Verilen görev — Aşağıdaki kayıtların tamamını, her satırı tek harf değiştirmeden aynen geri döndürün.

══ Sağlanan malzeme ══

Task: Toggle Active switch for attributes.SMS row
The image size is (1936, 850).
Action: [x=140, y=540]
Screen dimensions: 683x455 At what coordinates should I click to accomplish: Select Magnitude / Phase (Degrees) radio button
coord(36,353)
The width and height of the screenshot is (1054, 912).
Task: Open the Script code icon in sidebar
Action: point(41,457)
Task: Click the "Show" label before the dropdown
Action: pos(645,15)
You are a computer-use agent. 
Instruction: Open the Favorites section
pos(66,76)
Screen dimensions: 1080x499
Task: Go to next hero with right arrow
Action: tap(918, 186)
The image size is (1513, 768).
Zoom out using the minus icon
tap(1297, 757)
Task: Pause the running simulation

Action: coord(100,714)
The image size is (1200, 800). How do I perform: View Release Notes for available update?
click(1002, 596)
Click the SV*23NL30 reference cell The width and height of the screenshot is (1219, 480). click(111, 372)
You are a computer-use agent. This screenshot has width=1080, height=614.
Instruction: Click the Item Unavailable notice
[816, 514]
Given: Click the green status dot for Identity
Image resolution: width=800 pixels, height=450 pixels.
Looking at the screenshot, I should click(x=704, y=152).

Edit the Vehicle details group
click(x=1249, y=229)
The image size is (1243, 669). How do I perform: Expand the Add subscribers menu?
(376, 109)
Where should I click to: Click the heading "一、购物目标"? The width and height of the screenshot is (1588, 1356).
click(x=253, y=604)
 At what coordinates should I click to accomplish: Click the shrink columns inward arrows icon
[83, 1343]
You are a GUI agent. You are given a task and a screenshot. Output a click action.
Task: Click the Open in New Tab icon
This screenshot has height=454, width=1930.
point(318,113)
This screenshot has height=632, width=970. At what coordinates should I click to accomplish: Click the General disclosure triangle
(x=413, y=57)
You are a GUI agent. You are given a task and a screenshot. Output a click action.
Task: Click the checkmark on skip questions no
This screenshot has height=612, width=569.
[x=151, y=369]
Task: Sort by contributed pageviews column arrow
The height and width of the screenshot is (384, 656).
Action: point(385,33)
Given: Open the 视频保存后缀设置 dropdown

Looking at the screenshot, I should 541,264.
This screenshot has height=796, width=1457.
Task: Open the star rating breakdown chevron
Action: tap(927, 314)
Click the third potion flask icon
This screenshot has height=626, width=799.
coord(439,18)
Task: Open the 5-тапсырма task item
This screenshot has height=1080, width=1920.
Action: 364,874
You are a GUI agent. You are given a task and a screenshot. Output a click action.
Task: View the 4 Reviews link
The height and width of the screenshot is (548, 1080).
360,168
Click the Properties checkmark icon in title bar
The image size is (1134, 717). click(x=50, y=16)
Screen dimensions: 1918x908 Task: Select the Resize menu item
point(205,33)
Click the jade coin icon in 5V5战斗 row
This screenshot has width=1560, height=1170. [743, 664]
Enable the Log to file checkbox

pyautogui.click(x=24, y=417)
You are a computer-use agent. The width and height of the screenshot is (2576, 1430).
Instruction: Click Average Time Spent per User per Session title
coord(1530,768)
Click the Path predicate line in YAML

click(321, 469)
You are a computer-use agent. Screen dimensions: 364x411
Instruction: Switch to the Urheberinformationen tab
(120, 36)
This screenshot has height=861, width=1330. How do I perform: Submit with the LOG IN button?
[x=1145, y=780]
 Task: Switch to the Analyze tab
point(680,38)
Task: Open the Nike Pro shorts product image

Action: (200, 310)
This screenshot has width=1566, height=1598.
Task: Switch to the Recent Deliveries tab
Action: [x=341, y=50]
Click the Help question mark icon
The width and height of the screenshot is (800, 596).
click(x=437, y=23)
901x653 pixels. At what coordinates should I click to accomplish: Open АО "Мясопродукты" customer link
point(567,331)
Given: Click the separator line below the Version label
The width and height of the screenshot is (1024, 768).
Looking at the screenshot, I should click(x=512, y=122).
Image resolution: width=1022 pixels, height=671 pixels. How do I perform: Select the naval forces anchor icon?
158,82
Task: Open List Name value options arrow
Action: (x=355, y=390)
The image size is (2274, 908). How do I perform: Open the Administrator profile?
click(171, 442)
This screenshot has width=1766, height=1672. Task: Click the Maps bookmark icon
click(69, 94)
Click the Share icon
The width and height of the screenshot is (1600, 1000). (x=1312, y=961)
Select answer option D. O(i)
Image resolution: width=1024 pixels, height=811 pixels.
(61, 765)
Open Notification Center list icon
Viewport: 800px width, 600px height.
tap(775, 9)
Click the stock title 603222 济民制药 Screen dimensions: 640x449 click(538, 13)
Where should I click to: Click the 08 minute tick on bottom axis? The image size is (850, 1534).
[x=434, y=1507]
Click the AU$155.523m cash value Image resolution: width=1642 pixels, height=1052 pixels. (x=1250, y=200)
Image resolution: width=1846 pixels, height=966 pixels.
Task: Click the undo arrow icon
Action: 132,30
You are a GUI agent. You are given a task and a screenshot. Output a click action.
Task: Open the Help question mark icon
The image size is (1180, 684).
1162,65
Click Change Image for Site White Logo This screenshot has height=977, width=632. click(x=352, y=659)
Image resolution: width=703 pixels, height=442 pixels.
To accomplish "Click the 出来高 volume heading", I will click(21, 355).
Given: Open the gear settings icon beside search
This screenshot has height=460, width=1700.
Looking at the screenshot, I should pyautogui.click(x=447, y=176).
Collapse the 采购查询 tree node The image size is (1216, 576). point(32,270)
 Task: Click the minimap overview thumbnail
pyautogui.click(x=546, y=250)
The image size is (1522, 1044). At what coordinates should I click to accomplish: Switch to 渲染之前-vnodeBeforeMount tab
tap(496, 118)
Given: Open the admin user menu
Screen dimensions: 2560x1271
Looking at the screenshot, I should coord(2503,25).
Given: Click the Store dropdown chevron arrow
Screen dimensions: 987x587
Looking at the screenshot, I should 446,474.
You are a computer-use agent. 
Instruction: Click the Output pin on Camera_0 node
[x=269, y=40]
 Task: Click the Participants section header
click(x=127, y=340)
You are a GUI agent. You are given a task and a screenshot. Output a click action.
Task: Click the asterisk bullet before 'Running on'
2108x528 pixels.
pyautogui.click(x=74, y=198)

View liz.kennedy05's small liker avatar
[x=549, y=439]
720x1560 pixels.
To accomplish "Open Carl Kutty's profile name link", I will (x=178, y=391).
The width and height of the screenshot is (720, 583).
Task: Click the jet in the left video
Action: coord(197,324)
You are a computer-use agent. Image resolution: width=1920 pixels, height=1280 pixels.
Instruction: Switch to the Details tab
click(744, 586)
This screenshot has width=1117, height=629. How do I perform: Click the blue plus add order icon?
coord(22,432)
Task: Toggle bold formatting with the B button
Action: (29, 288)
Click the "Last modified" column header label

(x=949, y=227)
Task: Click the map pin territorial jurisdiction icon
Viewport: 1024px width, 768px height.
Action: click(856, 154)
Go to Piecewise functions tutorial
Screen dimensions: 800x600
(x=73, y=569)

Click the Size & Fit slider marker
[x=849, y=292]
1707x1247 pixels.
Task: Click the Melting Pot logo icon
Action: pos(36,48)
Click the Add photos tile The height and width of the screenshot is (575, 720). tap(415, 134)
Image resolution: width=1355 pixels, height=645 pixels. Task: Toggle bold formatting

═══

Sorunun çözümü —
Task: Toggle Active switch for attributes.SMS row
The image size is (1936, 850).
Action: [x=140, y=540]
Screen dimensions: 683x455 At what coordinates should I click to accomplish: Select Magnitude / Phase (Degrees) radio button
coord(36,353)
The width and height of the screenshot is (1054, 912).
Task: Open the Script code icon in sidebar
Action: point(41,457)
Task: Click the "Show" label before the dropdown
Action: pos(645,15)
You are a computer-use agent. 
Instruction: Open the Favorites section
pos(66,76)
Screen dimensions: 1080x499
Task: Go to next hero with right arrow
Action: tap(918, 186)
The image size is (1513, 768).
Zoom out using the minus icon
tap(1297, 757)
Task: Pause the running simulation

Action: coord(100,714)
The image size is (1200, 800). How do I perform: View Release Notes for available update?
click(1002, 596)
Click the SV*23NL30 reference cell The width and height of the screenshot is (1219, 480). click(111, 372)
You are a computer-use agent. This screenshot has width=1080, height=614.
Instruction: Click the Item Unavailable notice
[816, 514]
Given: Click the green status dot for Identity
Image resolution: width=800 pixels, height=450 pixels.
Looking at the screenshot, I should click(x=704, y=152).

Edit the Vehicle details group
click(x=1249, y=229)
The image size is (1243, 669). How do I perform: Expand the Add subscribers menu?
(376, 109)
Where should I click to: Click the heading "一、购物目标"? The width and height of the screenshot is (1588, 1356).
click(x=253, y=604)
 At what coordinates should I click to accomplish: Click the shrink columns inward arrows icon
[83, 1343]
You are a GUI agent. You are given a task and a screenshot. Output a click action.
Task: Click the Open in New Tab icon
This screenshot has height=454, width=1930.
point(318,113)
This screenshot has height=632, width=970. At what coordinates should I click to accomplish: Click the General disclosure triangle
(x=413, y=57)
You are a GUI agent. You are given a task and a screenshot. Output a click action.
Task: Click the checkmark on skip questions no
This screenshot has height=612, width=569.
[x=151, y=369]
Task: Sort by contributed pageviews column arrow
The height and width of the screenshot is (384, 656).
Action: point(385,33)
Given: Open the 视频保存后缀设置 dropdown

Looking at the screenshot, I should 541,264.
This screenshot has height=796, width=1457.
Task: Open the star rating breakdown chevron
Action: tap(927, 314)
Click the third potion flask icon
This screenshot has height=626, width=799.
coord(439,18)
Task: Open the 5-тапсырма task item
This screenshot has height=1080, width=1920.
Action: 364,874
You are a GUI agent. You are given a task and a screenshot. Output a click action.
Task: View the 4 Reviews link
The height and width of the screenshot is (548, 1080).
360,168
Click the Properties checkmark icon in title bar
The image size is (1134, 717). click(x=50, y=16)
Screen dimensions: 1918x908 Task: Select the Resize menu item
point(205,33)
Click the jade coin icon in 5V5战斗 row
This screenshot has width=1560, height=1170. [743, 664]
Enable the Log to file checkbox

pyautogui.click(x=24, y=417)
You are a computer-use agent. The width and height of the screenshot is (2576, 1430).
Instruction: Click Average Time Spent per User per Session title
coord(1530,768)
Click the Path predicate line in YAML

click(321, 469)
You are a computer-use agent. Screen dimensions: 364x411
Instruction: Switch to the Urheberinformationen tab
(120, 36)
This screenshot has height=861, width=1330. How do I perform: Submit with the LOG IN button?
[x=1145, y=780]
 Task: Switch to the Analyze tab
point(680,38)
Task: Open the Nike Pro shorts product image

Action: (200, 310)
This screenshot has width=1566, height=1598.
Task: Switch to the Recent Deliveries tab
Action: [x=341, y=50]
Click the Help question mark icon
The width and height of the screenshot is (800, 596).
click(x=437, y=23)
901x653 pixels. At what coordinates should I click to accomplish: Open АО "Мясопродукты" customer link
point(567,331)
Given: Click the separator line below the Version label
The width and height of the screenshot is (1024, 768).
Looking at the screenshot, I should click(x=512, y=122).
Image resolution: width=1022 pixels, height=671 pixels. How do I perform: Select the naval forces anchor icon?
158,82
Task: Open List Name value options arrow
Action: (x=355, y=390)
The image size is (2274, 908). How do I perform: Open the Administrator profile?
click(171, 442)
This screenshot has width=1766, height=1672. Task: Click the Maps bookmark icon
click(69, 94)
Click the Share icon
The width and height of the screenshot is (1600, 1000). (x=1312, y=961)
Select answer option D. O(i)
Image resolution: width=1024 pixels, height=811 pixels.
(61, 765)
Open Notification Center list icon
Viewport: 800px width, 600px height.
tap(775, 9)
Click the stock title 603222 济民制药 Screen dimensions: 640x449 click(538, 13)
Where should I click to: Click the 08 minute tick on bottom axis? The image size is (850, 1534).
[x=434, y=1507]
Click the AU$155.523m cash value Image resolution: width=1642 pixels, height=1052 pixels. (x=1250, y=200)
Image resolution: width=1846 pixels, height=966 pixels.
Task: Click the undo arrow icon
Action: 132,30
You are a GUI agent. You are given a task and a screenshot. Output a click action.
Task: Open the Help question mark icon
The image size is (1180, 684).
1162,65
Click Change Image for Site White Logo This screenshot has height=977, width=632. click(x=352, y=659)
Image resolution: width=703 pixels, height=442 pixels.
To accomplish "Click the 出来高 volume heading", I will click(21, 355).
Given: Open the gear settings icon beside search
This screenshot has height=460, width=1700.
Looking at the screenshot, I should pyautogui.click(x=447, y=176).
Collapse the 采购查询 tree node The image size is (1216, 576). point(32,270)
 Task: Click the minimap overview thumbnail
pyautogui.click(x=546, y=250)
The image size is (1522, 1044). At what coordinates should I click to accomplish: Switch to 渲染之前-vnodeBeforeMount tab
tap(496, 118)
Given: Open the admin user menu
Screen dimensions: 2560x1271
Looking at the screenshot, I should coord(2503,25).
Given: Click the Store dropdown chevron arrow
Screen dimensions: 987x587
Looking at the screenshot, I should 446,474.
You are a computer-use agent. 
Instruction: Click the Output pin on Camera_0 node
[x=269, y=40]
 Task: Click the Participants section header
click(x=127, y=340)
You are a GUI agent. You are given a task and a screenshot. Output a click action.
Task: Click the asterisk bullet before 'Running on'
2108x528 pixels.
pyautogui.click(x=74, y=198)

View liz.kennedy05's small liker avatar
[x=549, y=439]
720x1560 pixels.
To accomplish "Open Carl Kutty's profile name link", I will (x=178, y=391).
The width and height of the screenshot is (720, 583).
Task: Click the jet in the left video
Action: coord(197,324)
You are a computer-use agent. Image resolution: width=1920 pixels, height=1280 pixels.
Instruction: Switch to the Details tab
click(744, 586)
This screenshot has width=1117, height=629. How do I perform: Click the blue plus add order icon?
coord(22,432)
Task: Toggle bold formatting with the B button
Action: (29, 288)
Click the "Last modified" column header label

(x=949, y=227)
Task: Click the map pin territorial jurisdiction icon
Viewport: 1024px width, 768px height.
Action: click(856, 154)
Go to Piecewise functions tutorial
Screen dimensions: 800x600
(x=73, y=569)

Click the Size & Fit slider marker
[x=849, y=292]
1707x1247 pixels.
Task: Click the Melting Pot logo icon
Action: pos(36,48)
Click the Add photos tile The height and width of the screenshot is (575, 720). tap(415, 134)
Image resolution: width=1355 pixels, height=645 pixels. Task: Toggle bold formatting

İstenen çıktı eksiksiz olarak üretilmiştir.